You will notice on the "Who's online" list now, that Bot's

[Image: bot.png]
[Image: bot.png]

, Spiders

[Image: spider.png]
[Image: spider.png]

and Monitoring Agents

[Image: monitor.png]
[Image: monitor.png]

have icon's with their names to aid in working out if it's another poster or some automaton trying to pull the electronic wool over your eyes. (P.K.Dick pun)


Edit:
I've changed how the bot's are now listed (Along with the members) they are now shown using Font Awesome font's, hopefully it will look nicer.

Known:
Google Bot
Yahoo Bot
Bing Bot (includes Bingpreview and MSNBot Soon to be retired)
Alexa Bot
archive.org_bot
Ask Bot
AddThis Bot
Twitter Bot
Facebook Bot
Yandex Bot
Baidu Bot
Jetmon

Lesser Known:

Ahrefs Bot
Meanpath Bot
DotBot
Exabot
Easou Spider
CCBot (Uses Nutch)
XoviBot
Blekko Bot
Majestic12 Bot (Currently has problems since it's still using a lesser HTTP protocol)
360Spider
SemRushBot
SeznamBot
spbot
oBot
DomainSigmaCrawler
AiHitBot
SurveyBot
HubPages
SISTRIX
Sogou
magpie-crawler
SiteChecker
linkdex

Poorly Behaved:
Semalt Crawler (Doesn't identify it's a bot in the Agent information just in the Referrer URL)
WebTarantula Crawler (Lacks a URL in the Agent information)
XYZBot (Seems to be a bot searching for Torrents)
NerdyBot (Lacks a URL in the Agent information)
Nutch Bot (A bot that can be run by anyone, which means it can do things it's not suppose to)
BLEXbot (Creating rubbish URL's and attempting to load them from the site)


RE: Online Bots/Spiders - C C - Nov 26, 2014

Nice to have some of their anonymity removed.


RE: Online Bots/Spiders - stryder - Nov 26, 2014

On a slightly different subject (but generally the same topic). I've altered a part of the forum code to deal with adding a rel=nofollow entry to all URL's that point externally. This is something that's usually done for search engine optimisation since it pretty much suggests to bots not to wander off too far.

Normally such trivial pieces aren't mentioned too much on forums, since it's all "backend" related. However it's a little experimental, so tell me if it breaks.
Edit:
I'm still in the update of Tweaking the site to be easily usable by humans while keeping abuse at bay.

Originally I was blocking/banning any thing attempting to connect via protocols that were < HTTP/1.1 The problem with this is that some of the spiders still use the HTTP/1.0 protocol for spidering websites, so the site was "invisible" to them (well a 403 page telling them that the site was forbidden). This wasn't an issue to any human coming here and posting, just to the spiders that populate the search engines. So in essence it was hurting the forums coverage.

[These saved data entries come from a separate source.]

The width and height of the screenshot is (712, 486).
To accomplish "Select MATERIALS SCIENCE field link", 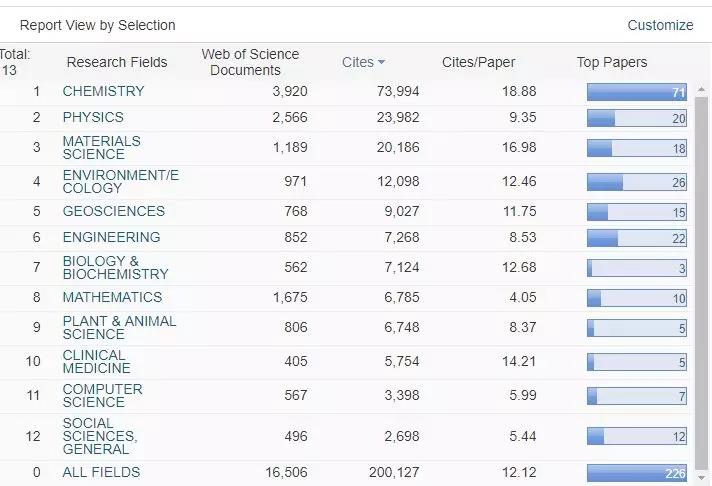I will coord(101,147).
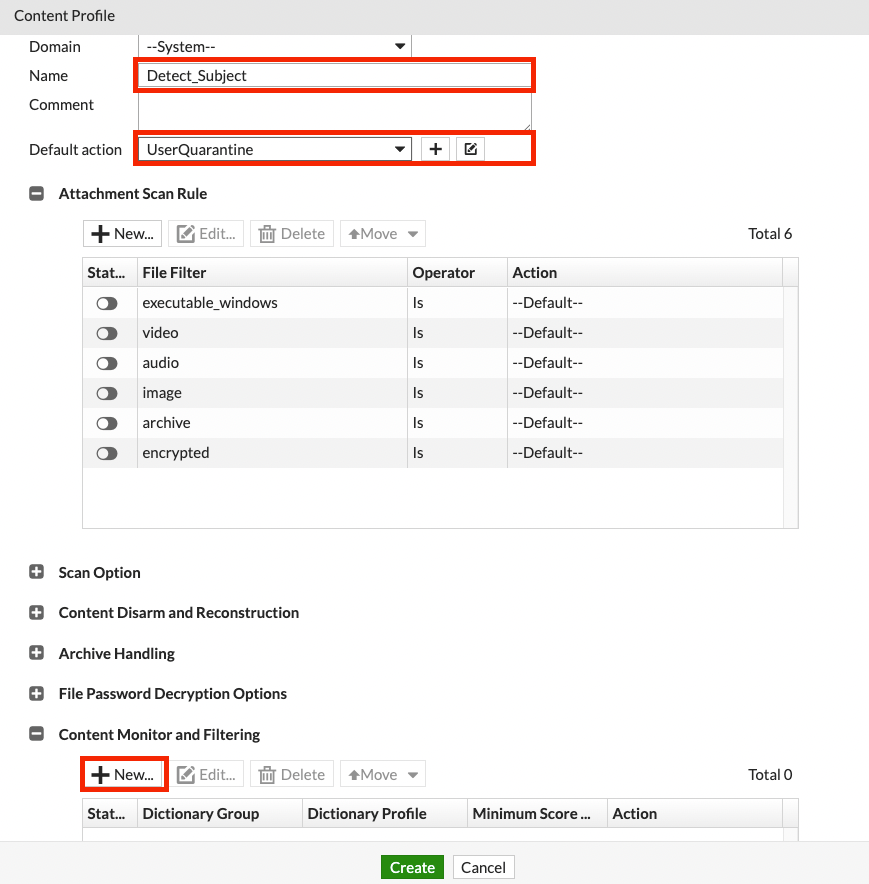Open the Domain dropdown

(274, 47)
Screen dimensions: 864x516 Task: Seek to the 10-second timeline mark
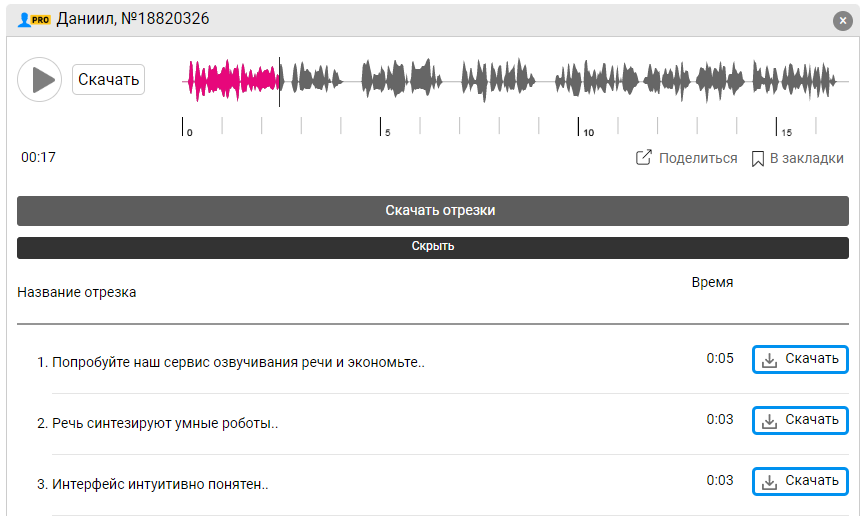tap(579, 127)
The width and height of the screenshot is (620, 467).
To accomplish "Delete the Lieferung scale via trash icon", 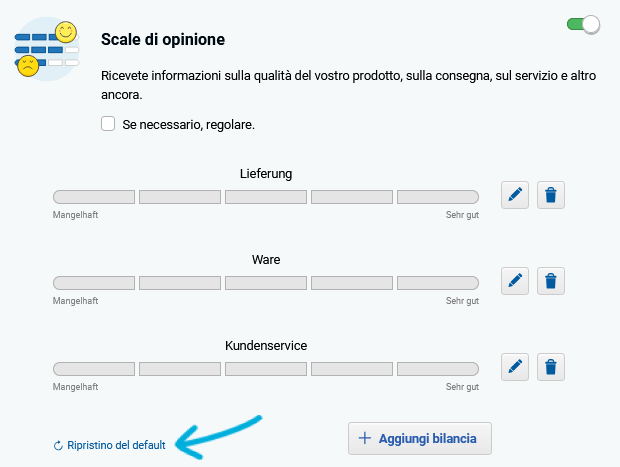I will coord(550,195).
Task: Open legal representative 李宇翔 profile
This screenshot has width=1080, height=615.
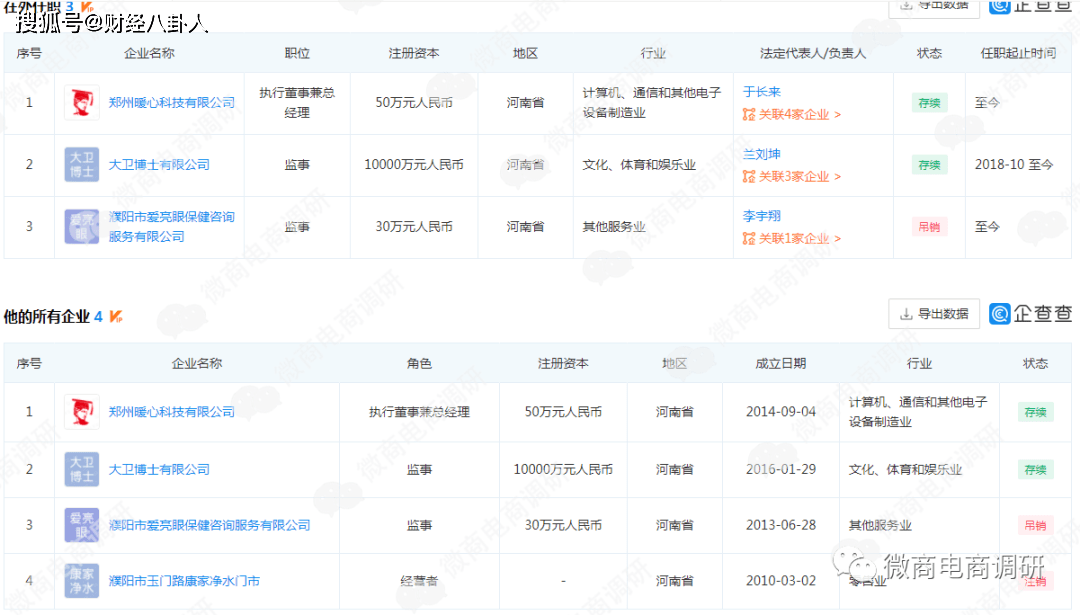Action: pos(762,216)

I've just completed a fix to this particular quirk, the spiders are now able to access the site using HTTP/1.0, however I've blocked any POST requests using less than HTTP/1.1

What this should mean is less robot spammers being able to post, however it could mean some quirky errors for those that post here on the forum. so please keep an eye out for any errors that occur (I'll keep an eye in the logs too)


RE: Online Bots/Spiders - stryder - Sep 1, 2018

A new page covers which bots are currently identified by this site (it doesn't contain links to their HQ's, or information about their behaviour, just the Name and the Useragent string that is used to identify them)
https://www.scivillage.com/bots.php

Spiders that access this website are limited to READ-ONLY access and ideally should follow the robots.txt entry (either for the generic catch all '*' or for their specific named bot)
I'm currently looking into new methods of handling bots which will likely cause a bit of an upset in how they operate in relationship to this (and potentially other) website(s).